A solicitação havia sido apresentada em 23 de setembro, após a Procuradoria-Geral da República (PGR) protocolar denúncia que não incluiu Bolsonaro no inquérito sobre supostos ataques contra o Estado Democrático de Direito articulados por seu filho, o deputado Eduardo Bolsonaro (PL-SP).
Ao negar o pedido, Moraes afirmou que a manutenção da prisão e das restrições impostas é “necessária e adequada”, ressaltando que a decisão se justifica tanto pela condenação de Bolsonaro na Ação Penal 2668 quanto pelos “reiterados descumprimentos de medidas cautelares”, conforme destacou a PGR.
O ministro destacou ainda que a condenação do ex-presidente — a 27 anos e três meses de prisão, em regime inicialmente fechado, no julgamento do núcleo 1 da chamada “trama golpista” — e o “fundado receio de fuga” reforçam a necessidade de manter a prisão domiciliar e as demais cautelares.

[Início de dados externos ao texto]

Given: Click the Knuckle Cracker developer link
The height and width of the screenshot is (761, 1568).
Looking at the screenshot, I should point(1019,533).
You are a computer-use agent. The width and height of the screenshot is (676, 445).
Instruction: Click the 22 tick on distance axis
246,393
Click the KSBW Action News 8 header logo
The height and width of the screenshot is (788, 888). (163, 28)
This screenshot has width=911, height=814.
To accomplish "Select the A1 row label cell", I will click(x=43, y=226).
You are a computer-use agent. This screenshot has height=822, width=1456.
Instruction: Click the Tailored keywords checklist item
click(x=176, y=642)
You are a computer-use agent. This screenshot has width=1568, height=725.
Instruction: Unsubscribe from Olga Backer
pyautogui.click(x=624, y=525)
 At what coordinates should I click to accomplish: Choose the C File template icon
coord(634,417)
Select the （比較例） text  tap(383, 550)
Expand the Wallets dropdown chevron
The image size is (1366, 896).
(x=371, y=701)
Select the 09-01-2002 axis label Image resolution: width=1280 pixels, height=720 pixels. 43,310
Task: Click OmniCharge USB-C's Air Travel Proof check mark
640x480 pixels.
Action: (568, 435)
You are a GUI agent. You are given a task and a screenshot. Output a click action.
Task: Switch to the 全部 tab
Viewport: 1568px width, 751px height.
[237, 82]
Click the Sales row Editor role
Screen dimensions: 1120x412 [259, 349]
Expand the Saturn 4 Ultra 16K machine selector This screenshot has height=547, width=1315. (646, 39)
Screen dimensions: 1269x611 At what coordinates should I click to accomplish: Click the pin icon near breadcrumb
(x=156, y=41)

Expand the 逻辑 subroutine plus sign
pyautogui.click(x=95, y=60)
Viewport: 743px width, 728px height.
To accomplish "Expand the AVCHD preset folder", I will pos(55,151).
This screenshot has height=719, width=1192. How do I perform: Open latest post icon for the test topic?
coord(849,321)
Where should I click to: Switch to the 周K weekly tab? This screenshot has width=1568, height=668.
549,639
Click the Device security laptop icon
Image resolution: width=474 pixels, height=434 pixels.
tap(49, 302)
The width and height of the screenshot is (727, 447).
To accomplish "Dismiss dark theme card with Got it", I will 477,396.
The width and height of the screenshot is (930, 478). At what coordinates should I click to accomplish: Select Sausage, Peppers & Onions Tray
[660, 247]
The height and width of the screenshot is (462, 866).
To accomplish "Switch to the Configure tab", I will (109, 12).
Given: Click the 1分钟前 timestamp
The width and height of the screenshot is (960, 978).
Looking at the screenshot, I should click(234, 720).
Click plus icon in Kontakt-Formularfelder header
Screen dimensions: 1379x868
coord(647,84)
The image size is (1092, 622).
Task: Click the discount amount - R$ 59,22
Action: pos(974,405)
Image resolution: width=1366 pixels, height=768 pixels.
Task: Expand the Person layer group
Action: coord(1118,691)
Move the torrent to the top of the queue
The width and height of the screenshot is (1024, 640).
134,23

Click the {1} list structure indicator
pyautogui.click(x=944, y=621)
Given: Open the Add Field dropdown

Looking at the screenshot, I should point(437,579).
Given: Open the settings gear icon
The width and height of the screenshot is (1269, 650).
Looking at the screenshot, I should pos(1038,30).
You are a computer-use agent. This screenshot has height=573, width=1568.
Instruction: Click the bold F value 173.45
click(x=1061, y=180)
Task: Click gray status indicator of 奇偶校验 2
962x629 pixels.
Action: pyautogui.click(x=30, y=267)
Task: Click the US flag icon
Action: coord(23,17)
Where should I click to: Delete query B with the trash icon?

“Dessa maneira, a garantia da ordem pública e a necessidade de assegurar a integral aplicação da lei penal justificam a manutenção da prisão domiciliar e demais cautelares, como substitutivas da prisão preventiva, compatibilizando de maneira razoável, proporcional e adequada a Justiça Penal e o direito de liberdade”, escreveu Moraes em sua decisão.